EXERCISE:
Return each of the following records with its lines unchanged.

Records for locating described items

* * * * * * *

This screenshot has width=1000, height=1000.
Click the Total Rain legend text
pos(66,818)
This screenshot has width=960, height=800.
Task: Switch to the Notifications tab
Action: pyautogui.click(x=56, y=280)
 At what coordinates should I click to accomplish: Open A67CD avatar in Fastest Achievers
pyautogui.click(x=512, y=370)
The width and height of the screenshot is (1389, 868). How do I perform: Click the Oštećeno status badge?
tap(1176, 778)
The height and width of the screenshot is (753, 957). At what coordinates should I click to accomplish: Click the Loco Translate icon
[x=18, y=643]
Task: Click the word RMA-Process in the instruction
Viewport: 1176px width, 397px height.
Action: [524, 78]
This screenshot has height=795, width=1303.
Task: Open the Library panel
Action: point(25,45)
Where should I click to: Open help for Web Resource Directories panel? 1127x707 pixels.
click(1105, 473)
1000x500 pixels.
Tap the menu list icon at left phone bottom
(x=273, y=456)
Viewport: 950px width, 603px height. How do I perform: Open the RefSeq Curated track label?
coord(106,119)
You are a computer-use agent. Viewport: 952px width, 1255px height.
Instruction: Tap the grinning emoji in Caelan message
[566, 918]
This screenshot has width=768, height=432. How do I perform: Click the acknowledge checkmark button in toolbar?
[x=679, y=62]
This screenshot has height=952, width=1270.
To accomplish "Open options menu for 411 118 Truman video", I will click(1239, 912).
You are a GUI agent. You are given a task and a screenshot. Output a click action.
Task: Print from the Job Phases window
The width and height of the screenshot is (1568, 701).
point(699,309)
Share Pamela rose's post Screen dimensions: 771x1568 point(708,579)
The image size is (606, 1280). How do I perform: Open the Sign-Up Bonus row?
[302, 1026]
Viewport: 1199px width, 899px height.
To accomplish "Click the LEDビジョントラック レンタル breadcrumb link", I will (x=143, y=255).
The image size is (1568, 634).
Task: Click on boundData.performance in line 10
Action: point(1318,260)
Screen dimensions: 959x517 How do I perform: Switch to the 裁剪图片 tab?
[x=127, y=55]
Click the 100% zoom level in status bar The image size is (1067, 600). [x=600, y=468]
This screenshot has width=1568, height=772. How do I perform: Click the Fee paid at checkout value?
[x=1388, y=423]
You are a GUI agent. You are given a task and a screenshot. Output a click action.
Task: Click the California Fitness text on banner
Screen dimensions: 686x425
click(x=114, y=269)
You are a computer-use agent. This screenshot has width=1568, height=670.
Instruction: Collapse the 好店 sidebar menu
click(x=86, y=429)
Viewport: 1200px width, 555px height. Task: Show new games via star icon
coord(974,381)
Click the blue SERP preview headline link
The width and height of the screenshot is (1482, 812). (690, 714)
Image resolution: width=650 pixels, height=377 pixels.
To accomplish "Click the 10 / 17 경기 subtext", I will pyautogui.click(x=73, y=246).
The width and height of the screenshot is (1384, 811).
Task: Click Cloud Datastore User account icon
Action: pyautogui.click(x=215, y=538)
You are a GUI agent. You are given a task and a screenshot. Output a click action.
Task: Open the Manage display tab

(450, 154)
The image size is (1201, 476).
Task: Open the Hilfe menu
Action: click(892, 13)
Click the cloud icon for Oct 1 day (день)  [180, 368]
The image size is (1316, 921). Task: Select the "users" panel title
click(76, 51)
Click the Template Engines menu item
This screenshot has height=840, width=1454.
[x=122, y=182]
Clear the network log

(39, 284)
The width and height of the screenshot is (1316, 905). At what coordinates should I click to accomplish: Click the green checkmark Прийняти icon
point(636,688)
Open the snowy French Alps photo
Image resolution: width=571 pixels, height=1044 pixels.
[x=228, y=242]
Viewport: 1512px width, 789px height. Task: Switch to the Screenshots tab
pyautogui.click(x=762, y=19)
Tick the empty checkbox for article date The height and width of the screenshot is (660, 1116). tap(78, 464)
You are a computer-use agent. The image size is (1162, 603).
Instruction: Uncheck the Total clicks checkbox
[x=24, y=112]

* * * * * * *

PROBLEM SOLUTION:
This screenshot has width=1000, height=1000.
Click the Total Rain legend text
pos(66,818)
This screenshot has width=960, height=800.
Task: Switch to the Notifications tab
Action: pyautogui.click(x=56, y=280)
 At what coordinates should I click to accomplish: Open A67CD avatar in Fastest Achievers
pyautogui.click(x=512, y=370)
The width and height of the screenshot is (1389, 868). How do I perform: Click the Oštećeno status badge?
tap(1176, 778)
The height and width of the screenshot is (753, 957). At what coordinates should I click to accomplish: Click the Loco Translate icon
[x=18, y=643]
Task: Click the word RMA-Process in the instruction
Viewport: 1176px width, 397px height.
Action: [524, 78]
This screenshot has height=795, width=1303.
Task: Open the Library panel
Action: point(25,45)
Where should I click to: Open help for Web Resource Directories panel? 1127x707 pixels.
click(1105, 473)
1000x500 pixels.
Tap the menu list icon at left phone bottom
(x=273, y=456)
Viewport: 950px width, 603px height. How do I perform: Open the RefSeq Curated track label?
coord(106,119)
You are a computer-use agent. Viewport: 952px width, 1255px height.
Instruction: Tap the grinning emoji in Caelan message
[566, 918]
This screenshot has width=768, height=432. How do I perform: Click the acknowledge checkmark button in toolbar?
[x=679, y=62]
This screenshot has height=952, width=1270.
To accomplish "Open options menu for 411 118 Truman video", I will click(1239, 912).
You are a GUI agent. You are given a task and a screenshot. Output a click action.
Task: Print from the Job Phases window
The width and height of the screenshot is (1568, 701).
point(699,309)
Share Pamela rose's post Screen dimensions: 771x1568 point(708,579)
The image size is (606, 1280). How do I perform: Open the Sign-Up Bonus row?
[302, 1026]
Viewport: 1199px width, 899px height.
To accomplish "Click the LEDビジョントラック レンタル breadcrumb link", I will (x=143, y=255).
The image size is (1568, 634).
Task: Click on boundData.performance in line 10
Action: point(1318,260)
Screen dimensions: 959x517 How do I perform: Switch to the 裁剪图片 tab?
[x=127, y=55]
Click the 100% zoom level in status bar The image size is (1067, 600). [x=600, y=468]
This screenshot has width=1568, height=772. How do I perform: Click the Fee paid at checkout value?
[x=1388, y=423]
You are a GUI agent. You are given a task and a screenshot. Output a click action.
Task: Click the California Fitness text on banner
Screen dimensions: 686x425
click(x=114, y=269)
You are a computer-use agent. This screenshot has width=1568, height=670.
Instruction: Collapse the 好店 sidebar menu
click(x=86, y=429)
Viewport: 1200px width, 555px height. Task: Show new games via star icon
coord(974,381)
Click the blue SERP preview headline link
The width and height of the screenshot is (1482, 812). (690, 714)
Image resolution: width=650 pixels, height=377 pixels.
To accomplish "Click the 10 / 17 경기 subtext", I will pyautogui.click(x=73, y=246).
The width and height of the screenshot is (1384, 811).
Task: Click Cloud Datastore User account icon
Action: pyautogui.click(x=215, y=538)
You are a GUI agent. You are given a task and a screenshot. Output a click action.
Task: Open the Manage display tab

(450, 154)
The image size is (1201, 476).
Task: Open the Hilfe menu
Action: click(892, 13)
Click the cloud icon for Oct 1 day (день)  [180, 368]
The image size is (1316, 921). Task: Select the "users" panel title
click(76, 51)
Click the Template Engines menu item
This screenshot has height=840, width=1454.
[x=122, y=182]
Clear the network log

(39, 284)
The width and height of the screenshot is (1316, 905). At what coordinates should I click to accomplish: Click the green checkmark Прийняти icon
point(636,688)
Open the snowy French Alps photo
Image resolution: width=571 pixels, height=1044 pixels.
[x=228, y=242]
Viewport: 1512px width, 789px height. Task: Switch to the Screenshots tab
pyautogui.click(x=762, y=19)
Tick the empty checkbox for article date The height and width of the screenshot is (660, 1116). tap(78, 464)
You are a computer-use agent. The image size is (1162, 603).
Instruction: Uncheck the Total clicks checkbox
[x=24, y=112]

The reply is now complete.